*Data for the task:*
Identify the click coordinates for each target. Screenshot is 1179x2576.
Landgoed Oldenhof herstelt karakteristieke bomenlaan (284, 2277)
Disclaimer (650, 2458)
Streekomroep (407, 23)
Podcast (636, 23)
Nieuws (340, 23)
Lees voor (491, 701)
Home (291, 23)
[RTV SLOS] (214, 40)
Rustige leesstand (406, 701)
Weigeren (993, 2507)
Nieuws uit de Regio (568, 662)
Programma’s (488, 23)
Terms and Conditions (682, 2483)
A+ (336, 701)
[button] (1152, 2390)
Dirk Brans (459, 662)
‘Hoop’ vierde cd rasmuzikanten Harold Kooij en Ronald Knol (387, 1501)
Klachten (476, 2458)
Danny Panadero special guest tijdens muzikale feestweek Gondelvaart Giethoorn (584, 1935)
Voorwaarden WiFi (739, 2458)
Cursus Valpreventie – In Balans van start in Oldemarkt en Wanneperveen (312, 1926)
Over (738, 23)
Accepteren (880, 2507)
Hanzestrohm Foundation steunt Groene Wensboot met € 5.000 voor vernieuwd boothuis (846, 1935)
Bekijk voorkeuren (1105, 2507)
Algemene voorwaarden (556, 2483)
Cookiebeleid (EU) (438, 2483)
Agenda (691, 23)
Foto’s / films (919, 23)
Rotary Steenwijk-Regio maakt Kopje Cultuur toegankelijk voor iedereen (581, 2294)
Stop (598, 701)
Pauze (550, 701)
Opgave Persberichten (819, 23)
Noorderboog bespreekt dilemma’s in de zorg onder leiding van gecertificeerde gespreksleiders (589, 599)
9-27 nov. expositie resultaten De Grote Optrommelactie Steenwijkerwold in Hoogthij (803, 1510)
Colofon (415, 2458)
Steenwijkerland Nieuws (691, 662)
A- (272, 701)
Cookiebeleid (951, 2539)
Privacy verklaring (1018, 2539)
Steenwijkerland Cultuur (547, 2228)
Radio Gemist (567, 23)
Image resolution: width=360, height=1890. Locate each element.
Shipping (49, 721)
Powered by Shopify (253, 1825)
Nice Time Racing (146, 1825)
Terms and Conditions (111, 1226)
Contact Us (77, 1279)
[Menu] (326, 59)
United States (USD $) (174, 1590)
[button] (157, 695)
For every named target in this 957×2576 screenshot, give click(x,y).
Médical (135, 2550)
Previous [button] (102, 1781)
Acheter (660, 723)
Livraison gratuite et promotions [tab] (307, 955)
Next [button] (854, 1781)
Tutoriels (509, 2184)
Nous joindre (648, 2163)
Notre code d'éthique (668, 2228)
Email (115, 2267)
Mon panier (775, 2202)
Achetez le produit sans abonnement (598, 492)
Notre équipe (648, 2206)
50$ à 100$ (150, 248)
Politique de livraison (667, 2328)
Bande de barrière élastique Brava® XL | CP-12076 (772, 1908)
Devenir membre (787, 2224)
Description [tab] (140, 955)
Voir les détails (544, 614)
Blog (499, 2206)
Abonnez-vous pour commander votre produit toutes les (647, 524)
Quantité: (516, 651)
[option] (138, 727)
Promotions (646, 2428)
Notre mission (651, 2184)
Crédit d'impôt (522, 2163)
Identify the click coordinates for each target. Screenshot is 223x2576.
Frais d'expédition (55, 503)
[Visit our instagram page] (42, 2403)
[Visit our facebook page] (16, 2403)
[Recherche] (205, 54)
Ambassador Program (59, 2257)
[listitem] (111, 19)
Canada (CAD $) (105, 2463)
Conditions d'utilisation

*What is needed:*
Your answer must hold the line containing "Description [tab] (140, 955)" and all lines after it in the entries above, exactly, and nothing else.

*Response area:*
Description [tab] (140, 955)
Voir les détails (544, 614)
Blog (499, 2206)
Abonnez-vous pour commander votre produit toutes les (647, 524)
Quantité: (516, 651)
[option] (138, 727)
Promotions (646, 2428)
Notre mission (651, 2184)
Crédit d'impôt (522, 2163)
Identify the click coordinates for each target. Screenshot is 223x2576.
Frais d'expédition (55, 503)
[Visit our instagram page] (42, 2403)
[Visit our facebook page] (16, 2403)
[Recherche] (205, 54)
Ambassador Program (59, 2257)
[listitem] (111, 19)
Canada (CAD $) (105, 2463)
Conditions d'utilisation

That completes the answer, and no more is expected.